Cancers 2011 : les promesses de l'arsenic


Déjà utilisé dans une leucémie, ce «poison» aurait aussi des effets dans d'autres tumeurs.

Surtout connu pour envoyer ses victimes ad pâtres, l'arsenic est un poison violent, utilisé

aussi depuis plus de 2000 ans pour tenter de soigner des maladies. «C'est d'ailleurs un ancien texte de

médecine traditionnelle indiquant le trioxyde d'arsenic pour traiter une mystérieuse maladie hémorragique, qui a incité des médecins chinois de tester ce produit dans une forme de leucémie caractérisée par des hémorragies massives, la leucémie promyélocytaire aiguë», raconte le Dr Lionel Adès, hématologue à l'hôpital Avicennes (Bobigny). Bingo ! Dans cette forme rare de cancer - 150 cas par an en France -, le trioxyde d'arsenic s'avère très efficace. Il agit en détruisant une protéine cancéreuse anormale qui empêche les précurseurs des polynucléaires - des cellules sanguines de type globules blancs -, de se développer puis de mourir normalement.
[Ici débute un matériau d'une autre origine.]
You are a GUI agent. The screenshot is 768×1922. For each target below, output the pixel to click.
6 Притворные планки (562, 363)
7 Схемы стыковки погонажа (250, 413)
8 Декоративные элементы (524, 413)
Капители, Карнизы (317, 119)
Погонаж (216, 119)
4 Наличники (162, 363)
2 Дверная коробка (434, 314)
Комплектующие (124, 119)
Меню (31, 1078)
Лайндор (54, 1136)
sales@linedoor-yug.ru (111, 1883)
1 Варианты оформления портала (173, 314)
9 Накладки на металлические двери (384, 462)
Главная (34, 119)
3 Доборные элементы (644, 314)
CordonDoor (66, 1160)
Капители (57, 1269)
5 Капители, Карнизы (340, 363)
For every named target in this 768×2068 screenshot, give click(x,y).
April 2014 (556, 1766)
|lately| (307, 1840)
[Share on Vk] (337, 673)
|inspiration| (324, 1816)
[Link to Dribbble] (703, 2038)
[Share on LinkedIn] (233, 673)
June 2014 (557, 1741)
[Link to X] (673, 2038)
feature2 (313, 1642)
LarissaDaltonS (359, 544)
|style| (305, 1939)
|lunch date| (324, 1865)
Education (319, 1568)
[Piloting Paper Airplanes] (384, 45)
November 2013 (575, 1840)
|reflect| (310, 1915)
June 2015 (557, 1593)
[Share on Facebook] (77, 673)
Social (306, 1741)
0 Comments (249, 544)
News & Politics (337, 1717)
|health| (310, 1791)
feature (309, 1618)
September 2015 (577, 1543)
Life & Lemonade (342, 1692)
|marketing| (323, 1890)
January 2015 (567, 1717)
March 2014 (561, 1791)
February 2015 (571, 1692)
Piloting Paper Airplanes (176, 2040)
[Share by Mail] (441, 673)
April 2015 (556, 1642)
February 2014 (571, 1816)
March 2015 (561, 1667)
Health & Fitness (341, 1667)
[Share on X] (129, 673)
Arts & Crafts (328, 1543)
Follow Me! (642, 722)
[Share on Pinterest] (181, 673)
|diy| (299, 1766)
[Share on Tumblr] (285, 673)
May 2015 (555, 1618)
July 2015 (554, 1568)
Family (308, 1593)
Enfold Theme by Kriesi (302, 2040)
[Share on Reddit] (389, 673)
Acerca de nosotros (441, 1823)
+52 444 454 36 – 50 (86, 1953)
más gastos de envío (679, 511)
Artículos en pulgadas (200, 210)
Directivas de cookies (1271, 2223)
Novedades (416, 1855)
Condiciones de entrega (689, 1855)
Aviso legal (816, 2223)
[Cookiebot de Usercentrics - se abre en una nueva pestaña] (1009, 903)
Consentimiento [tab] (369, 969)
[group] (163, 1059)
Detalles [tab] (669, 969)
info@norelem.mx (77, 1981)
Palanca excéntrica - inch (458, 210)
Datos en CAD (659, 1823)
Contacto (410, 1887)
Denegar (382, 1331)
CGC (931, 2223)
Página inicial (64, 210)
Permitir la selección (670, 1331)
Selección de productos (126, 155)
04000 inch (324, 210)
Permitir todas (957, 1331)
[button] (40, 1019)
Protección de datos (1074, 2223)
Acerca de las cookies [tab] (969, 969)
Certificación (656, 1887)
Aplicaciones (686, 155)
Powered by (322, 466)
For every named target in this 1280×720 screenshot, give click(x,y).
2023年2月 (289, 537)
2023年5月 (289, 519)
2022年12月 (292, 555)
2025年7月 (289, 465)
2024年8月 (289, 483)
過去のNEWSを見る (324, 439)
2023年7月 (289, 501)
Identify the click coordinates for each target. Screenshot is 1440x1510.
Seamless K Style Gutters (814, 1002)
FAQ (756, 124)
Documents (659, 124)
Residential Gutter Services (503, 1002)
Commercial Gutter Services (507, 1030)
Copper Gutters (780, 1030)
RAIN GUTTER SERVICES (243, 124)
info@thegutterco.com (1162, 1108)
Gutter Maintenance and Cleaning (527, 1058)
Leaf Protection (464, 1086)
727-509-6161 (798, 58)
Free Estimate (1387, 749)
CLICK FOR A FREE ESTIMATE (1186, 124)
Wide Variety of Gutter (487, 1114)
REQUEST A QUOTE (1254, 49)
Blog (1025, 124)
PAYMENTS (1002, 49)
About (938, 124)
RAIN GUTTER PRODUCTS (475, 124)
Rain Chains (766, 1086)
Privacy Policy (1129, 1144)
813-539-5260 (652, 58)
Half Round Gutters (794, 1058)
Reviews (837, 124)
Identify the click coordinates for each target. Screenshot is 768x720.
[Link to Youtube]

Actuellement, le traitement standard repose sur une chimiothérapie et l'Atra*, cette association a radicalement changé le pronostic autrefois très sombre de cette leucémie qui guérit aujourd'hui dans 90 % des cas. Le trioxyde d'arsenic n'est autorisé qu'en seconde ligne, en cas de rechute, ou en remplacement partiel du protocole actuel. Mais plusieurs essais sont en cours, dont un piloté par le Dr Adès, pour voir si, «compte tenu de sa toxicité beaucoup plus faible que celle de la chimiothérapie», il ne conviendrait pas de l'utiliser d'emblée. «Les résultats préliminaires semblent indiquer une efficacité comparable. Mais il faudra attendre quatre ou cinq ans avant les résultats définitifs», précise le Dr Adès.

Nouvelles perspectives

C'est dans ce contexte que paraît dans le Journal of Clinical Investigation un article qui semble ouvrir de nouvelles perspectives au trioxyde d'arsenic. Une équipe américaine y montre que cette molécule utilise au moins un autre mode d'action sur les cellules cancéreuses. Elle s'attaque à la cible d'une voie métabolique anormalement activée dans de nombreux cancers, appelée Hedgehog. Quand elle est activée, cette voie favorise le développement de cancers par l'intermédiaire d'une protéine, GLI1. Ces chercheurs constatent que le trioxyde d'arsenic inhibe la GLI1, empêchant ainsi la croissance des tumeurs. Ces effets ont été observés non seulement sur des cellules cancéreuses en culture, mais aussi sur des souris modèles d'un cancer cérébral de l'enfant, le médulloblastome, et d'une tumeur osseuse, le sarcome d'Ewing. Ainsi, la survie des souris modèles de médulloblastome passe de 4,8 mois à 7,4 mois après traitement par le trioxyde d'arsenic.

Ces résultats sont prometteurs parce que GLI1 est au bout de toute une série de signaux de cancérisation, et que le trioxyde d'arsenic pourrait agir là où d'autres médicaments ne le peuvent pas. Bien évidemment, on est très loin d'une application, surtout en cancérologie pédiatrique. Mais cette piste paraît d'autant plus séduisante que le pronostic du médulloblastome reste moyen, jusqu'à 80 % de guérison selon l'âge et l'évolution de la tumeur. De plus, la maladie et les traitements - chirurgie, radiothérapie et chimiothérapie - ne sont pas sans séquelles. «Des progrès importants nous permettent de mieux typer ces tumeurs et d'adapter le traitement à leurs caractéristiques biologiques, explique le Pr François Doz, pédiatre-oncologue (Institut Curie). La voie Hedgehog est activée dans environ 25 % des cas de médulloblastome. La plupart des traitements antagonistes de cette voie en cours de développement visent son étape initiale. Ils sont porteurs d'espoir mais ne peuvent contrecarrer une activation anormale de la voie en aval.» Et ce spécialiste de conclure : «Disposer d'un traitement qui agirait sur la cible finale de cette voie serait donc très intéressant. Bien sûr, il faut encore beaucoup de validations, mais ce travail justifierait qu'on envisage des essais thérapeutiques dans un avenir pas trop lointain.»

*Acide tout-transrétinoïque, une molécule utilisée en cancérologie.